• [Required action] Transcribe each record exactly. Include every one.

• [Input data]
::::

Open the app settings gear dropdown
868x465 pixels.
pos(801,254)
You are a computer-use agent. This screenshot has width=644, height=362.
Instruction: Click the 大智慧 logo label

::::

• [Written answer]
Open the app settings gear dropdown
868x465 pixels.
pos(801,254)
You are a computer-use agent. This screenshot has width=644, height=362.
Instruction: Click the 大智慧 logo label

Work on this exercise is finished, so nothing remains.